EXCERPT PROVIDED:
────────────────────────────────────────

What an AI-Native General Ledger Means for FP&A: John Glasgow 

John Glasgow rebuilt the general ledger from scratch. Here’s what that means for the teams who depend on it most.

Click for Takeaways: AI General Ledger
  • The general ledger bottleneck: legacy ERP code written in the 1990s compresses data before AI ever sees it, making sophisticated analysis structurally impossible no matter how good the model is.
  • Six-day close, mostly wasted: the median organization spends more than six business days closing the books each month, with a large part of that time consumed by reconciliation work that better architecture could reduce.
  • The 18-month analysis problem: at Adobe, a product-level LTV-to-CAC analysis that shut down an underperforming product line only ran every 18 months because data prep made anything more frequent impractical.
  • Security is the real AI adoption barrier: routing general ledger data through a third-party AI system reintroduces the exact data sensitivity concerns that made finance the last enterprise workload to move to the cloud.

────────────────────────────────────────

TO BE DONE:
A) Answer these questions using the article on the AI-native general ledger:
(i) In what decade was the legacy ERP code written?
(ii) How many business days does the median organization spend closing the books each month?
(iii) How often did the product-level LTV-to-CAC analysis at Adobe run?
B) Continue the article on the AI-native general ledger from where it stops.

INFORMATION SUPPLIED:

────────────────────────────────────────

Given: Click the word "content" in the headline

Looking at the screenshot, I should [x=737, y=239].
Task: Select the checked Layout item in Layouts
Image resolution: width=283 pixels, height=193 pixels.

────────────────────────────────────────

ANSWERS TO EACH TASK:
A)
(i) The 1990s.
(ii) More than six business days.
(iii) Every 18 months.

B)
  • What closing 50% faster actually buys: Campfire customers cutting close time in half aren’t just saving days on the calendar, they’re reclaiming the capacity to bring working capital strategy to the board instead of reconciliation status updates.

Every CFO has seen the pitch: add AI to your ERP and watch the insights flow. What the pitch usually omits is the part where your general ledger has been summarizing data for 25 years, and no AI system layered on top of compressed, context-stripped entries is going to produce anything worth acting on.

John Glasgow has lived both sides of that problem. As a strategic finance leader at Adobe and later as CFO of Invoice to Go through its $625 million acquisition by Bill.com, he spent years as a downstream customer of accounting data. He knew what the ledger was supposed to deliver and how consistently it fell short.

After a run-in with a legacy ERP executive that made the market’s dysfunction impossible to ignore, he founded Campfire, an AI general ledger built from the ground up for the data volumes and dimensional complexity that modern finance teams actually deal with. The company has raised over $100 million and now counts public companies and pre-IPO high-growth businesses among its customers.

His argument is structural, not philosophical. The ceiling on AI-powered finance insight isn’t the AI. It’s the data architecture sitting underneath it.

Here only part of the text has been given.